Mil reflexiones cortas

Junio 23, 2008

LA ALEGRÍA DE SER DISCÍPULO
“En este encuentro queremos expre­sar la alegría de ser discípulos del Señor y de haber sido enviados con el tesoro del Evangelio. Ser cristiano no es una carga sino un don: Dios Padre nos ha bendecido en Jesucristo su Hijo, Salvador del mundo” (Docu­mento de Aparecida, #23).

LOS DISCÍPULOS HAN DE SABER EXPLICAR SU FE
“Hoy se hace necesario rehabilitar la auténtica apologética que hacían los padres de la Iglesia como explicación de la fe. La apologética no tiene por­qué ser negativa o meramente defen­siva per se. Implica, más bien, la ca­pa­cidad de decir lo que está en nues­tras mentes y corazones de forma clara y convincente, como dice San Pablo haciendo la verdad en la cari­dad (Ef. 4, 15). Los discípulos y mi­sioneros de Cristo de hoy necesitan, más que nunca, una apologética renovada para que todos puedan tener vida en Él” (Documento de Aparecida, # 229).

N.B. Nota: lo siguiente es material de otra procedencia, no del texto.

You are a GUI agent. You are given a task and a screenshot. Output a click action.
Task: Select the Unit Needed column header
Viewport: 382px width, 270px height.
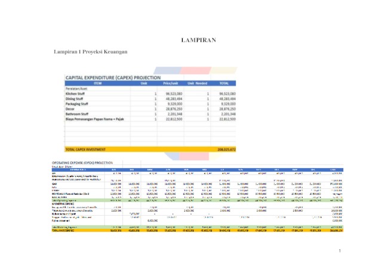(197, 83)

LOS DISCÍPULOS ENCUENTRAN A JESÚS EN LA LITURGIA
“Encontramos a Jesucristo, de modo admirable, en la Sagrada Liturgia. Al vivirla, celebrando el misterio pas­cual, los discípulos de Cristo pene­tran más en los misterios del Reino y expresan de modo sacramental su vocación de discípulos y misioneros. La Constitución sobre la Sagrada Liturgia del Vaticano II nos muestra el lugar y la función de la liturgia en el seguimiento de Cristo, en la acción misionera de los cristianos, en la vida nueva en Cristo, y en la vida de nuestros pueblos en Él” (Documento de Aparecida, # 250).

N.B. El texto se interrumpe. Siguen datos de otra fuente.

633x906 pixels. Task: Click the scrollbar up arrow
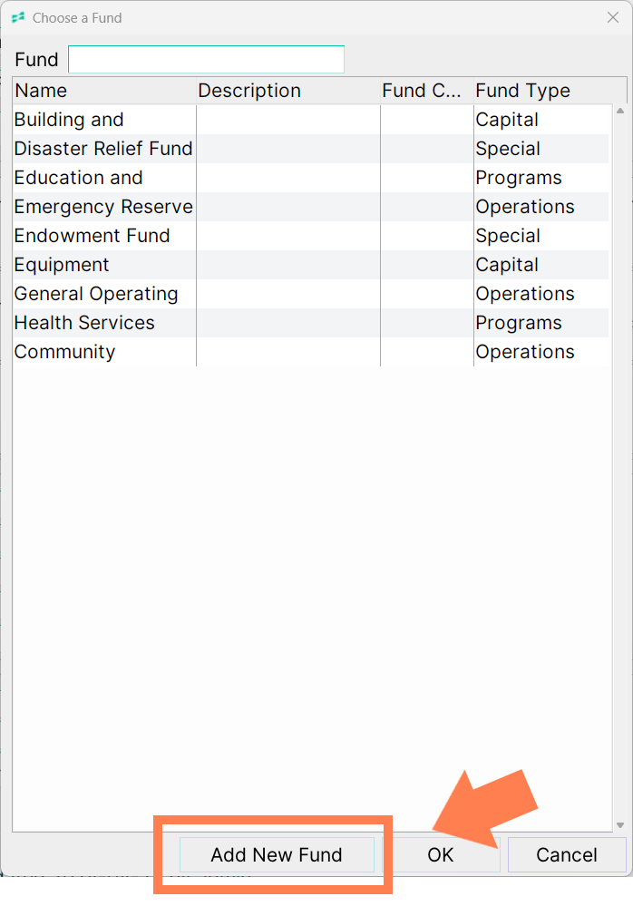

LOS DISCÍPULOS ENCUENTRAN A JESÚS EN LA EUCARISTÍA
“La Eucaristía es el lugar privilegiado del encuentro del discípulo con Jesu­cristo. Con este Sacramento, Jesús nos atrae hacia sí y nos hace entrar en su dinamismo hacia Dios y hacia el prójimo. Hay un estrecho vínculo en­tre las tres dimensiones de la voca­ción cristiana: creer, celebrar y vivir el misterio de Jesucristo, de tal modo que la existencia cristiana adquiera verdaderamente una forma eucarís­tica. En cada Eucaristía, los cristia­nos celebran y asumen el misterio pascual, participando en él. Por tanto, los fieles deben vivir su fe en la centralidad del misterio pascual de Cristo a través de la Eucaristía, de modo que toda su vida sea cada vez más vida eucarística. La Euca­ristía, fuente inagotable de la voca­ción cristiana es, al mismo tiempo, fuente inextinguible del impulso misionero. Allí, el Espíritu Santo fortalece la identidad del discípulo y despierta en él la decidida volun­tad de anunciar con audacia a los demás lo que ha escuchado y vivi­do” (Documento de Aparecida, # 251).

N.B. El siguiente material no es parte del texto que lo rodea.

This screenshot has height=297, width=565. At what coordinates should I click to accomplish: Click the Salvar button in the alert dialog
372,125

LOS DISCÍPULOS ENCUENTRAN A JESÚS EN LA ORACIÓN
“La oración personal y comunitaria es el lugar donde el discípulo, ali­mentado por la Palabra y la Eucaris­tía, cultiva una relación de profunda amistad con Jesucristo y procura asumir la voluntad del Padre. La oración diaria es un signo del pri­mado de la gracia en el itinerario del discípulo misionero. Por eso, es necesario aprender a orar, volvien­do siempre de nuevo a aprender este arte de los labios del Maestro” (Documento de Aparecida, # 255).